Der Abschluss der Klimaverhandlungen in Paris im Dezember 2015 hat bei vielen Europapolitikern Jubelstürme ausgelöst. Die Diskussionen seither sind geprägt von Stolz über den internationalen Durchbruch und dem Bestreben, die Schrauben in der europäischen Klima- und Energiepolitik enger anzuziehen.
(Dr. Andreas Pfeiler ist Geschäftsführer des Fachverbands Steine-Keramik.)
Die Reform des Emissionshandels (ETS) ist ein Mittel, mit dem die Ziele von Paris erreicht werden sollen. Seit Jahren ringt die Gemeinschaft darum, diesen Minotaurus, der im bürokratischen Labyrinth seine Opfer frisst, in ein Zugpferd vor dem Karren der Wirtschaft zu verwandeln. Es bietet sich derzeit die einmalige Chance, beherzte Reformen umzusetzen und die nächste Verpflichtungsperiode des ETS zu einem Erfolg zu machen. Spannende Konzepte und Modelle für diesen Umbau gibt es genug.

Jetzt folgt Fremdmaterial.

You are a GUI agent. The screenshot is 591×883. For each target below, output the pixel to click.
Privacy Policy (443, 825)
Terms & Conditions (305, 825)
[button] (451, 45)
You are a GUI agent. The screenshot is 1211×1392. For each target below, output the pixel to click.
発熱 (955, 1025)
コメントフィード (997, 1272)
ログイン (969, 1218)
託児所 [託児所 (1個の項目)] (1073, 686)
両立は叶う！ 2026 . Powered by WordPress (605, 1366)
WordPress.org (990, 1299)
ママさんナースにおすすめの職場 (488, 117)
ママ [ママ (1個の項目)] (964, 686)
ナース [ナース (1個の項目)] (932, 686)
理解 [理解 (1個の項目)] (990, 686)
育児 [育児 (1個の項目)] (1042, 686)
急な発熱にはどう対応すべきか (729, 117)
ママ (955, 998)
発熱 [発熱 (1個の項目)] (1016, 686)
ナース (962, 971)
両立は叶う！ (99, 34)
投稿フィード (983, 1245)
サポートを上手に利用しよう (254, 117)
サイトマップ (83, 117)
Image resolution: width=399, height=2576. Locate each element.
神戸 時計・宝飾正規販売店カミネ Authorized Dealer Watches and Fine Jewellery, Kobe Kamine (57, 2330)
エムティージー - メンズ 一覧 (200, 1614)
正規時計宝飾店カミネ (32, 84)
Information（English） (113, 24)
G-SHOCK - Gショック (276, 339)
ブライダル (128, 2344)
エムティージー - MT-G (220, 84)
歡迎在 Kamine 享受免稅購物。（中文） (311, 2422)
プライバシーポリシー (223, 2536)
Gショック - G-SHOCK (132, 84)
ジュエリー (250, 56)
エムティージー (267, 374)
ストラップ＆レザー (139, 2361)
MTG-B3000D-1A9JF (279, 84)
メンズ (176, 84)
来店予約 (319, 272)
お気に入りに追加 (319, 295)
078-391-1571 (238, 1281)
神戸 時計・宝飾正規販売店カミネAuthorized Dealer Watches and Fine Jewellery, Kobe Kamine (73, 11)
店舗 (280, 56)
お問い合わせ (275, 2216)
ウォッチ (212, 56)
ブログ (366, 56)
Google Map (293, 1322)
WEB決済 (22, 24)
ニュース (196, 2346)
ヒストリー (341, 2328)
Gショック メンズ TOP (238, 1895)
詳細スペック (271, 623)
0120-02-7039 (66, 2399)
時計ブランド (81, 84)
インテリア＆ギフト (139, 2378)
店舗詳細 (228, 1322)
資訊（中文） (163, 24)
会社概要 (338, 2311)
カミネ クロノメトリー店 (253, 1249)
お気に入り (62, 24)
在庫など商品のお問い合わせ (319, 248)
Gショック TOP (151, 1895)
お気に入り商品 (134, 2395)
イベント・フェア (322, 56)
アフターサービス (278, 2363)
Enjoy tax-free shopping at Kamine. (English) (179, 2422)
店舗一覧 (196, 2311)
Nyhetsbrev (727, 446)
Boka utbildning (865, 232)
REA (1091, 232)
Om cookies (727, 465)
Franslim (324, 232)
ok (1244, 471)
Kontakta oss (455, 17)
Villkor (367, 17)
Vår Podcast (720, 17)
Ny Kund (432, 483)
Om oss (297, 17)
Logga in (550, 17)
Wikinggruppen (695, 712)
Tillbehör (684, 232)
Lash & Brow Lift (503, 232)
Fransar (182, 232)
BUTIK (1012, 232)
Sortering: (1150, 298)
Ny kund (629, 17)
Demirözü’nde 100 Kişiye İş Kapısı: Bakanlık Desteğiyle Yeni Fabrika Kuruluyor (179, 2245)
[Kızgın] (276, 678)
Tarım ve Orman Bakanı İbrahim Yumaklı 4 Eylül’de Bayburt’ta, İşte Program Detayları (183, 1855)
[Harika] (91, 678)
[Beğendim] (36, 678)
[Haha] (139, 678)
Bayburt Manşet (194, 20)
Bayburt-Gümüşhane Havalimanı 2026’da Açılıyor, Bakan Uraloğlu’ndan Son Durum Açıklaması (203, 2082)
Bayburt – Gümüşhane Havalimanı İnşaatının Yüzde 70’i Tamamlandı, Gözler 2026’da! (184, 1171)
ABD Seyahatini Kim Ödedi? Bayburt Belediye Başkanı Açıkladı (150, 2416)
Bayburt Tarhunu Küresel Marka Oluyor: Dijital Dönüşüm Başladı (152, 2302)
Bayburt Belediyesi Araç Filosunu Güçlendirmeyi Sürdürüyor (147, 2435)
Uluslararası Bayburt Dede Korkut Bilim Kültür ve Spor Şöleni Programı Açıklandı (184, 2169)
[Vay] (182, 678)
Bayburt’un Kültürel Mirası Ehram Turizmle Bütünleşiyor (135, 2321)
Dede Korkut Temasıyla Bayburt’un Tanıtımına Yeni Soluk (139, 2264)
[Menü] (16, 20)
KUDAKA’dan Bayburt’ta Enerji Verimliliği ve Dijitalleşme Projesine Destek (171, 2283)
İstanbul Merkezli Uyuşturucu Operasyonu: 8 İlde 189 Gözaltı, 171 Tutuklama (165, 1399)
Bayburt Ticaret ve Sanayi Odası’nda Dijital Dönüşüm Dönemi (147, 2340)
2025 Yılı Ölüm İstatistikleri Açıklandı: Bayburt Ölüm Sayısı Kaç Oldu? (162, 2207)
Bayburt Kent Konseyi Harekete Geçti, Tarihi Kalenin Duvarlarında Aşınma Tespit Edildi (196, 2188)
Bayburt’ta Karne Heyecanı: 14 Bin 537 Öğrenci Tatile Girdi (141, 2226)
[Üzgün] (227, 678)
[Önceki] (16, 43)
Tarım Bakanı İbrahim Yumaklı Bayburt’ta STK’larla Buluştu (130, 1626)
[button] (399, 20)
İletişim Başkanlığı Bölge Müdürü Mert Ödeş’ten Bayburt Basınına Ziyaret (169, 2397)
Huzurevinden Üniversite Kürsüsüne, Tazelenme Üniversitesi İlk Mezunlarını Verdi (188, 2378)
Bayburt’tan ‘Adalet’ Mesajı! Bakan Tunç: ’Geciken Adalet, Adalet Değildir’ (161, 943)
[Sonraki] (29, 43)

Tatsache ist, dass letzten Sommer jegliche Diskussion über eine grundlegende Reform durch den halbherzigen Vorschlag der EU-Kommission abgewürgt wurde. Es wird allen Ernstes in Frage gestellt, dass die europäische Industrie durch den ETS ein Problem mit ihrer Wettbewerbsfähigkeit hat, weil sie mit Kosten belastet ist, die es außerhalb der EU nicht gibt.
Klimaschützer werden jetzt argumentieren, dass doch in Paris zahlreiche Staaten ihre Reduktionsvorhaben auf den Tisch gelegt haben. Aber sind diese denn vergleichbar? Wer ist davon betroffen? Was ist der Ausgangspunkt der Reduktionsberechnung und wo sind die Potenziale? Eine Produktionsstätte am Stand der Technik hat naturgemäß geringere Potenziale als Anlagen, die seit 20 Jahren keine Modernisierung erfahren haben.
Sollen wirklich jene bestraft werden, die ihre Hausaufgaben schon erledigt haben? Noch schwerer zu beantworten ist die Frage, was passiert, wenn der bisherige Schutz der Industrie vor Carbon Leakage fällt, also der Abwanderung jener betroffenen Branchen in Länder ohne ETS. Eine ehrliche und transparente Debatte ist dringend von Nöten! Die indirekte Forcierung osteuropäischer Kohlekraft auf Kosten der heimischen energieintensiven Industrie ist nämlich kaum zu rechtfertigen.
Mindestens so befremdlich wirken in diesem Zusammenhang die Forderungen nach einer vollständigen Entkarbonisierung der Industrie bis 2050. Bezogen auf den Baustoffsektor käme dies dem Aussterben desselben gleich. Emissionen aus dem Rohstoff Kalk lassen sich beim thermischen Prozess nicht wegleugnen, der Chemieunterricht in der Unterstufe klärt darüber auf.
Ergo müsste man bis 2050 auf die meisten Baustoffe verzichten. Stellt sich nur die Frage, wie die Anhänger dieser Forderung in 30 Jahren wohnen werden und auf welcher Infrastruktur sie sich fortbewegen. Aber vielleicht sind die asiatischen Häuser aus Kuhfladen oder Bambus dann ebenso »en vogue« wie Seilbrücken über die Donau oder Windräder und Wasserkraftwerke aus ungebranntem Lehm.